Stock-outs occur when your inventory isn’t replenished on time when demand is high. Stockouts arise from any factor which include unfulfilled backorders, delays in receiving new batches from suppliers and poor shelving practices instore. 

  • Excessive Stock/Overstock

When demand is low, stocked items are retained in inventory. If the inventory doesn’t sell beyond 365 years, the stock converts from excessive to dead. Overstock is bad for fulfillment centers because a) it takes up space which could have stored a fast-selling or top-performing product and b) causes a profitability dip. The only way to offload the stock is to sell it at heavily discounted prices that will interest bargain hunters. 

The best inventory management practices to deal with seasonality

  • Forecast the inventory pipeline from history

An inventory management solution takes most of the guesswork out of forecasting your inventory. It runs the numbers on order aging, sales and return reports. You can apply filters to group products by SKU performance or revenue generated to see the relative change between months.  

While it won’t completely eliminate seasonality, it will reduce the impact on warehouse load. The longer a product remains on the shelf, the more your expenses go up for storage. Forecasting the inventory pipeline from previous SKU performance reports can help you optimize your inventory. You’ll be able to establish the stock levels you need to maintain for seasonal merchandise.

 

  • Diversify the product catalog

One of the best practices to deal with seasonal inventory is to diversify your catalog. Offer products that complement the existing line without competing with it directly. For example, if you sell cable knit sweaters, you could slip in thermal inner wear or a cap in matching colors to make the products fit together. 

  • Discount slow moving products

A seasonal inventory is the best way to offload slow-moving products. Slash your prices and put up clearance sales to attract more shoppers to make purchases.

  • Explore international sales opportunities

Advertise seasonal gear to the overseas markets, especially those where the weather is the polar opposite of the region you’re living in! For example, winter wear will sell better in Australia in the months of July and August than it would in the Middle East. You can rotate stocks internationally after factoring in the shipping costs, customs clearance and delivery times.

  • Use demand forecasting

Demand forecasting can predict inventory levels by season. Use Google trends to determine if online trends are momentary or seasonal. You can compare these against your sales reports to foresee if the product will experience high or low demand.
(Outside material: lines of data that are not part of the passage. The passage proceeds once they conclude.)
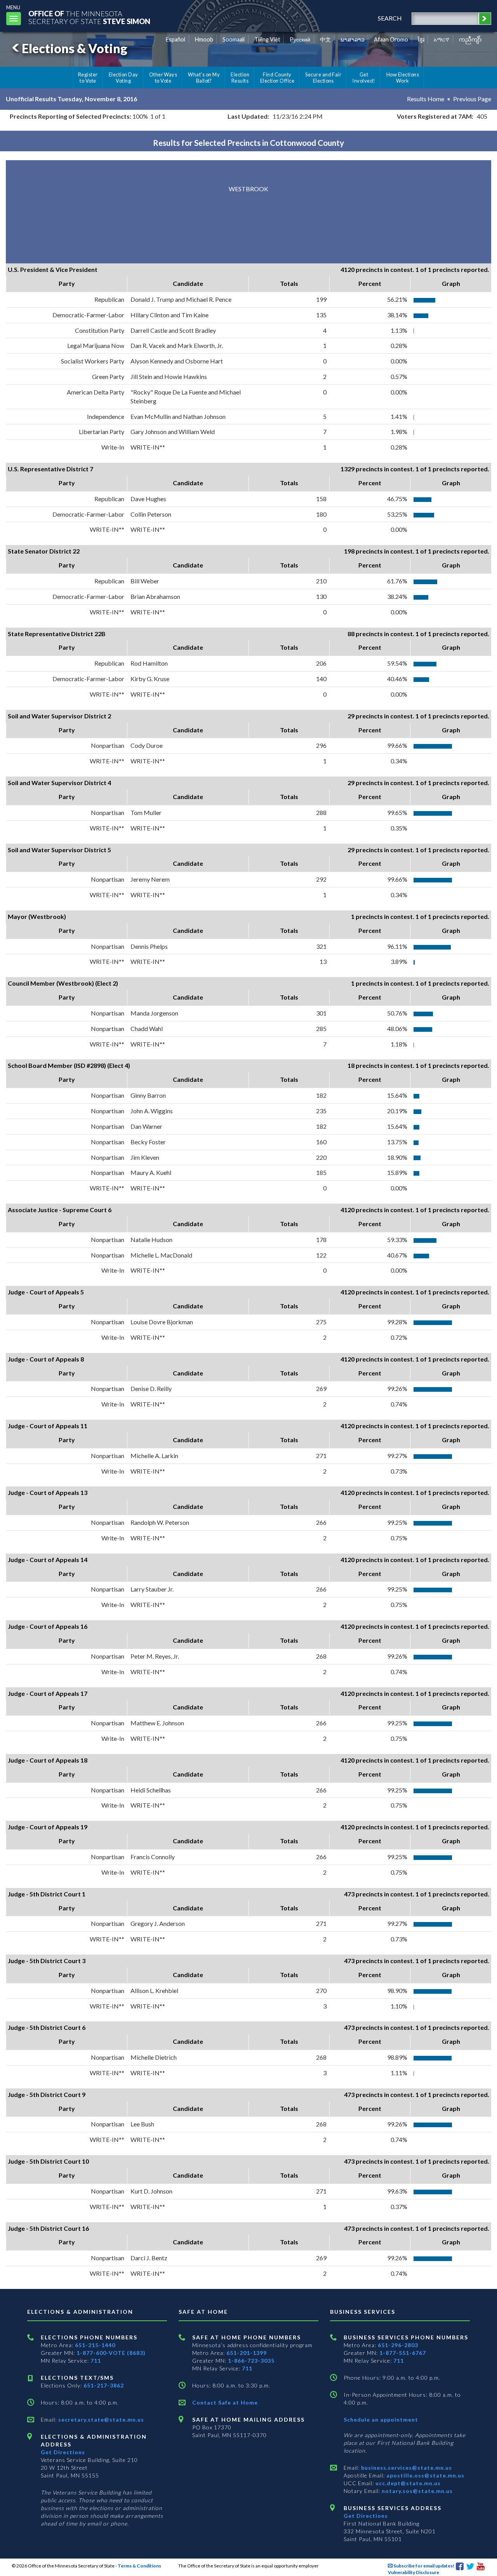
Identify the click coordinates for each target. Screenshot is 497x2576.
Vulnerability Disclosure (413, 2572)
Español (175, 39)
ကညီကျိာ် (470, 39)
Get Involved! (363, 77)
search (390, 18)
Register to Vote (88, 77)
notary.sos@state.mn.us (416, 2491)
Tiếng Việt (267, 39)
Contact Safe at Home (225, 2402)
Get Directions (63, 2452)
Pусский (300, 39)
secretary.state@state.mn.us (100, 2419)
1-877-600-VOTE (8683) (111, 2352)
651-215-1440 (95, 2345)
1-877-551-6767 (402, 2352)
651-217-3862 (103, 2385)
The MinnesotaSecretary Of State (89, 17)
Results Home (425, 98)
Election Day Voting (123, 77)
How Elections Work (402, 77)
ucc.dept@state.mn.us (407, 2483)
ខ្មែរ (421, 39)
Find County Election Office (277, 77)
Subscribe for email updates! (423, 2566)
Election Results (240, 77)
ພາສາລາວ (353, 39)
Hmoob (204, 39)
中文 (325, 39)
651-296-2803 (398, 2345)
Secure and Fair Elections (323, 77)
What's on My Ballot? (204, 77)
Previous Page (472, 98)
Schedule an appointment (381, 2419)
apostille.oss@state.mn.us (424, 2475)
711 (95, 2360)
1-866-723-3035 (251, 2360)
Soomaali (233, 39)
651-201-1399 (246, 2352)
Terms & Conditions (139, 2566)
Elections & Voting (74, 48)
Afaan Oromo (391, 39)
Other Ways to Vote (163, 77)
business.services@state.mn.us (406, 2467)
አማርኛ (441, 39)
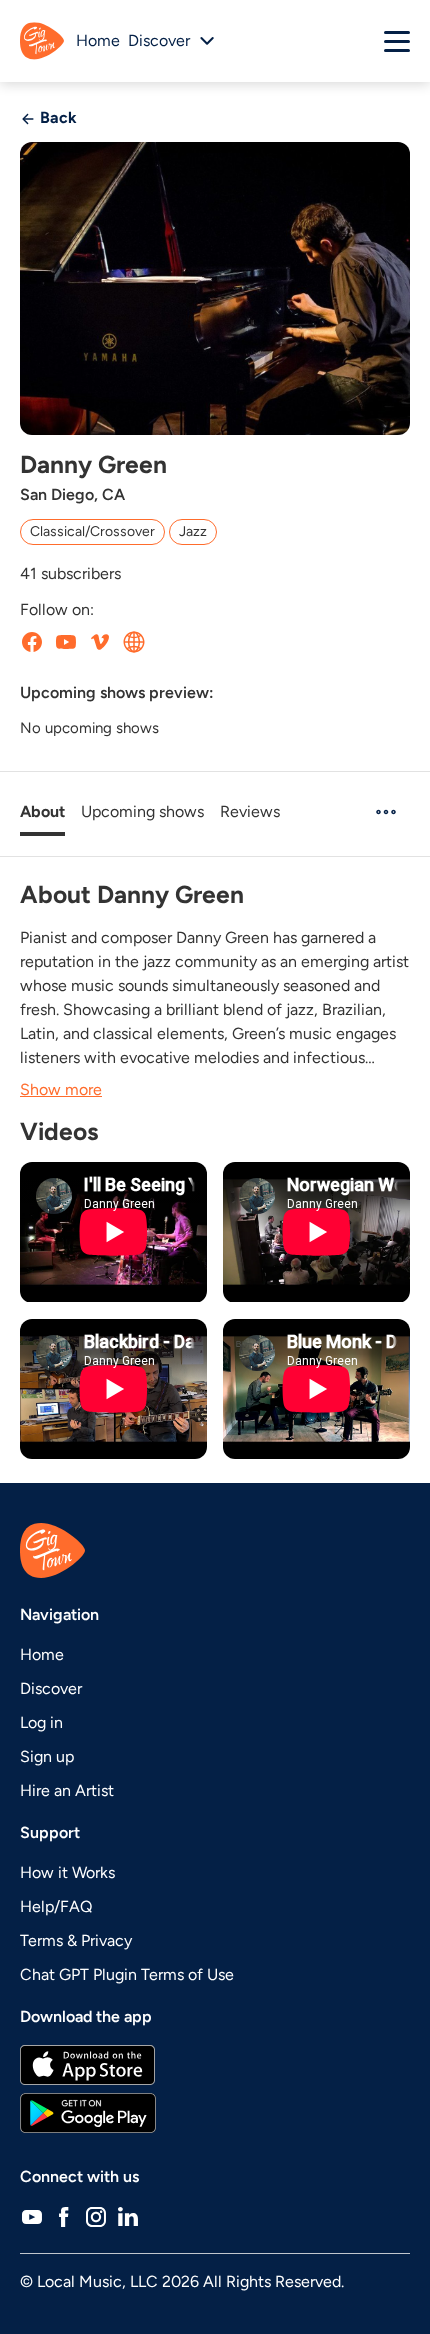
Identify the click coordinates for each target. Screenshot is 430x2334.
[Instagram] (96, 2217)
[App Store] (215, 2065)
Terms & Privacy (76, 1940)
Demand planning can prevent stock outs or dead stock situations by adjusting the inventory.

Over to You

 

Although you can’t completely snuff out seasonality, you can shift from a firefighting approach to a more proactive stance. To this end, an inventory management and warehouse management platform can help sellers curate their pipeline with demand forecasting and planning. The data on historic performance and profitability reports can pinpoint which products are fast or slow-moving and position you to respond strategically.